| How to complete this task |
Your reply should be made up of every line in the records below that holds the string "computer".

(Beginning of Supplied information)

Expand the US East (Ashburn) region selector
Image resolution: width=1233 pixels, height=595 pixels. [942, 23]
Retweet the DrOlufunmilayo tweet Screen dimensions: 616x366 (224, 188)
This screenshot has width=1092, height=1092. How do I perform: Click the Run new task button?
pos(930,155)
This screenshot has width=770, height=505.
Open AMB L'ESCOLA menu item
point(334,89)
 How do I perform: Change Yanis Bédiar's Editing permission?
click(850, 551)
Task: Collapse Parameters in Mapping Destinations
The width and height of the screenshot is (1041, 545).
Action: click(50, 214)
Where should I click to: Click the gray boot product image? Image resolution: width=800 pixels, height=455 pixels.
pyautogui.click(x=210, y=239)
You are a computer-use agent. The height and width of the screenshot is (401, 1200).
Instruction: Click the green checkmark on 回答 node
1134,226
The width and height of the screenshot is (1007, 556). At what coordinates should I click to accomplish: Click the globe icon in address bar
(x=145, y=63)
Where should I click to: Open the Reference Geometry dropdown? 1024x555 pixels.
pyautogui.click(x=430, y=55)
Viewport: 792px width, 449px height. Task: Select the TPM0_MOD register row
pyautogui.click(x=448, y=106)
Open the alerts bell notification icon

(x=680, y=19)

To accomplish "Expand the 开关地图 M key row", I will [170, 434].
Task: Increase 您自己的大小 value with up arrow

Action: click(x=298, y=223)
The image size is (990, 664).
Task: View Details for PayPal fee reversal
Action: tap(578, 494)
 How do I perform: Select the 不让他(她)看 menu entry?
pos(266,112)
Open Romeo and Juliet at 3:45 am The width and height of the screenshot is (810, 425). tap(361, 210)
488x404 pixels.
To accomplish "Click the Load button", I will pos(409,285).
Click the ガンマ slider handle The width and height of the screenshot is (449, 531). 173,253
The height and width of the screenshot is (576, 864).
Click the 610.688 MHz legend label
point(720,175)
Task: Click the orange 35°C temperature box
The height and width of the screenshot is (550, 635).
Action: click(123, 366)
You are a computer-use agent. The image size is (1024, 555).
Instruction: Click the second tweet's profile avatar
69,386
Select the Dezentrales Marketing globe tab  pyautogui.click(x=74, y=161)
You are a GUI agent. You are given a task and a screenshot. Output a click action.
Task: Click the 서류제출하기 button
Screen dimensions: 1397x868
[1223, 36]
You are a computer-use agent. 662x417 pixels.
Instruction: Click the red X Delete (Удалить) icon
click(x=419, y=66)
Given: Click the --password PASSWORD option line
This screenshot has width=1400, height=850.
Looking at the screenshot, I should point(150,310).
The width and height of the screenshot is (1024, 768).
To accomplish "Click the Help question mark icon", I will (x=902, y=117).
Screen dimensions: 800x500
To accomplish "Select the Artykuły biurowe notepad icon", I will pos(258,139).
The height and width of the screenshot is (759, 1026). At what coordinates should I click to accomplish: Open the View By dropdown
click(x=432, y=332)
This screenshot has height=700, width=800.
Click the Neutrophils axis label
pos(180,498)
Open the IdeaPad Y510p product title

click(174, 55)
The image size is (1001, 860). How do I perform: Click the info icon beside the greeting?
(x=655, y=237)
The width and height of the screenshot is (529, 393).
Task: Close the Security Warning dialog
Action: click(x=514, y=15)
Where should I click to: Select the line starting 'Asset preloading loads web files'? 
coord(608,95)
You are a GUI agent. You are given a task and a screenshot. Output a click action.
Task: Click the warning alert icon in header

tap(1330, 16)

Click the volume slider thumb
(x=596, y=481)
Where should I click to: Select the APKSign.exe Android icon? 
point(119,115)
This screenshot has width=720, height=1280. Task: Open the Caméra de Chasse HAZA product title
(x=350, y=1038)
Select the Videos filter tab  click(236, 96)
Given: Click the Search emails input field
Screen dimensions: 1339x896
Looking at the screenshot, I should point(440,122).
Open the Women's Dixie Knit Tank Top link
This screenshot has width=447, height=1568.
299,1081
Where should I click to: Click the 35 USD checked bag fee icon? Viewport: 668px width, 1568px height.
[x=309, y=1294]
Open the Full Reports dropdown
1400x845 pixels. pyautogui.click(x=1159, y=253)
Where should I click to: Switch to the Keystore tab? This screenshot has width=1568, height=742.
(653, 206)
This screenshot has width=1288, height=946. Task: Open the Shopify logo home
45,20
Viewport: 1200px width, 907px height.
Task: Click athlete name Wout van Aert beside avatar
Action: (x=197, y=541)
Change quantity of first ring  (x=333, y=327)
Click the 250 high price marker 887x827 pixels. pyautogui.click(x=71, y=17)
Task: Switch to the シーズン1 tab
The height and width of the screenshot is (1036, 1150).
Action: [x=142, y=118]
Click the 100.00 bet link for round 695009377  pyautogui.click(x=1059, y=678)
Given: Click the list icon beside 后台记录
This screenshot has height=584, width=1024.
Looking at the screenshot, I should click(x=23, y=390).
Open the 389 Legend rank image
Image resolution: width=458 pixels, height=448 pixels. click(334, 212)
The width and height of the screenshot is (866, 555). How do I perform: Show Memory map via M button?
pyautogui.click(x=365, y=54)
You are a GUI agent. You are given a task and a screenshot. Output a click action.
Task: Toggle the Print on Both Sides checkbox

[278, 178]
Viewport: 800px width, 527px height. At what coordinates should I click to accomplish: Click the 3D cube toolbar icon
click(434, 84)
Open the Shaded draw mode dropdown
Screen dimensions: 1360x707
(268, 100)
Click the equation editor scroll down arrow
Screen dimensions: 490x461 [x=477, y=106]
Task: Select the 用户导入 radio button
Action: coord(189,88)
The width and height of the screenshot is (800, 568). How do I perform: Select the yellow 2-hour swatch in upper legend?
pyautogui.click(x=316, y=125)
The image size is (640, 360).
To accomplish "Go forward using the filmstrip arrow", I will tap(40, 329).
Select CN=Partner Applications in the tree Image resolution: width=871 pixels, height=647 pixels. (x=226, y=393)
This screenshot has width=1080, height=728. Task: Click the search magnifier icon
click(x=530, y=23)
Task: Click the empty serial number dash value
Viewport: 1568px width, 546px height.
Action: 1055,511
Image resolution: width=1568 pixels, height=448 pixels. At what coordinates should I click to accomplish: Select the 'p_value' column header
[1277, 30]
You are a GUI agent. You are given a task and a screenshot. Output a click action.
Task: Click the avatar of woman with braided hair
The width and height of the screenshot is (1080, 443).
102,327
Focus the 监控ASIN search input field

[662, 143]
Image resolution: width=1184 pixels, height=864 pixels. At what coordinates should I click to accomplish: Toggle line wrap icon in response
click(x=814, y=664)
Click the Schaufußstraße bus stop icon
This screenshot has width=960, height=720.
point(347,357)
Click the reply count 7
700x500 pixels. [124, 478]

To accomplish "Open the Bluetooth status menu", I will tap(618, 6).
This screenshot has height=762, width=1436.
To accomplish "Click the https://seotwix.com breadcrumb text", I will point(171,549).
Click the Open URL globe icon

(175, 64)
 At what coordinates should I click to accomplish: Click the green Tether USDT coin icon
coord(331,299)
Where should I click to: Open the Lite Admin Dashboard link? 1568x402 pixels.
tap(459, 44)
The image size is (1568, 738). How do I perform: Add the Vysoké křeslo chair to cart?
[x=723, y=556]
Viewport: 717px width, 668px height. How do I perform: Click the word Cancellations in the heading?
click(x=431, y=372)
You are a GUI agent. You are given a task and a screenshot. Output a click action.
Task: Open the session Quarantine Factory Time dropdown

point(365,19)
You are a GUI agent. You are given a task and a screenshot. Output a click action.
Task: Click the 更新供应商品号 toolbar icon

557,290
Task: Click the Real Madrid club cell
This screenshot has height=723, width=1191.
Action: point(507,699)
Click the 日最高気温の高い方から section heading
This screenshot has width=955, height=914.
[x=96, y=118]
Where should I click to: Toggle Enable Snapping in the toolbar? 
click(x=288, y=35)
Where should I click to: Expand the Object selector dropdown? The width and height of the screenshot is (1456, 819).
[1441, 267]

(End of Supplied information)

| Task result |
You are a computer-use agent. The height and width of the screenshot is (401, 1200).
You are a computer-use agent. The image size is (1024, 555).
You are a computer-use agent. 662x417 pixels.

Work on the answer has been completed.